Some new research that brings in to question how cortical plasticity relates to tinnitus.
Is cortical plasticity a cause of tinnitus or the key to reversing it?
Some interesting developments from the paper, Cortical Tonotopic Map Changes in Humans are Larger in Hearing Loss than in additional Tinnitus:
This observation suggests a connection between tinnitus and an incomplete form of central compensation to hearing loss, rather than excessive adaptation. One implication of this may be that treatments for tinnitus shift their focus towards enhancing the cortical plasticity on track, instead of reversing it.
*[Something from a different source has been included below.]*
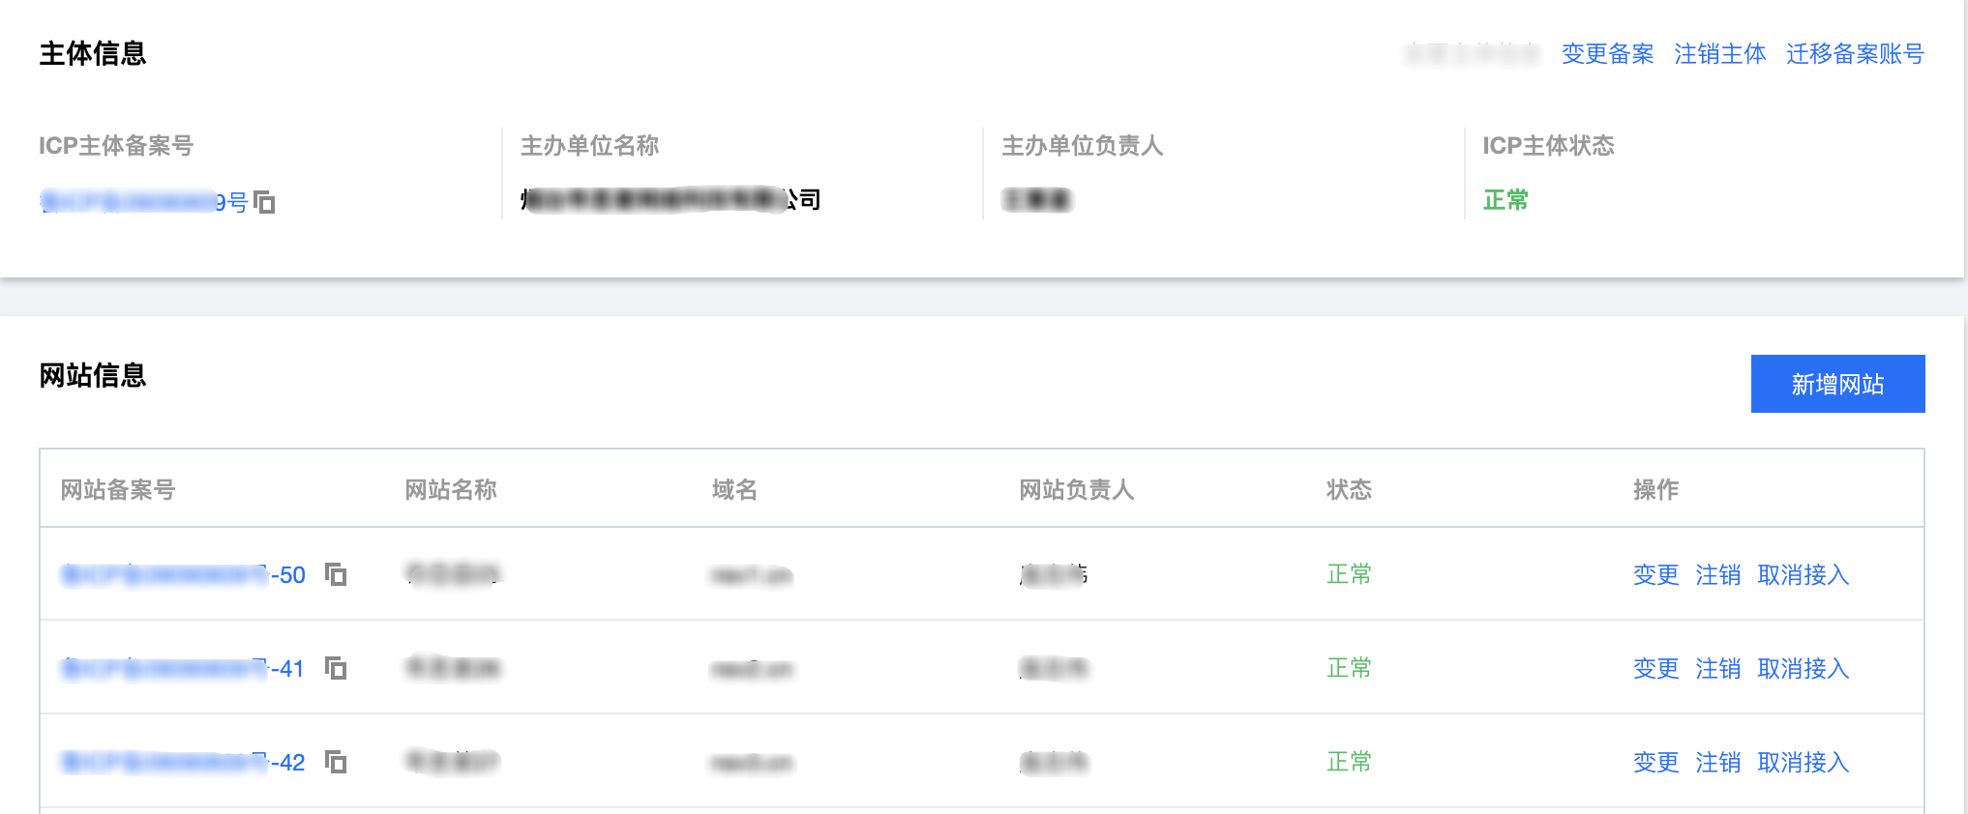Open website record number link ending -42
Screen dimensions: 1968x814
point(182,763)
Tinnitus, a common and potentially devastating condition, is the presence of a ‘phantom’ sound that often accompanies hearing loss. Hearing loss is known to induce plastic changes in cortical and sub-cortical areas. Although plasticity is a valuable trait that allows the human brain to rewire and recover from injury and sensory deprivation, it can lead to tinnitus as an unwanted side effect. In this large fMRI study, we provide evidence that tinnitus is related to a more conservative form of reorganization than in hearing loss without tinnitus. This result contrasts with the previous notion that tinnitus is related to excessive reorganization. As a consequence, treatments for tinnitus may need to enhance the cortical plasticity, rather than reversing it.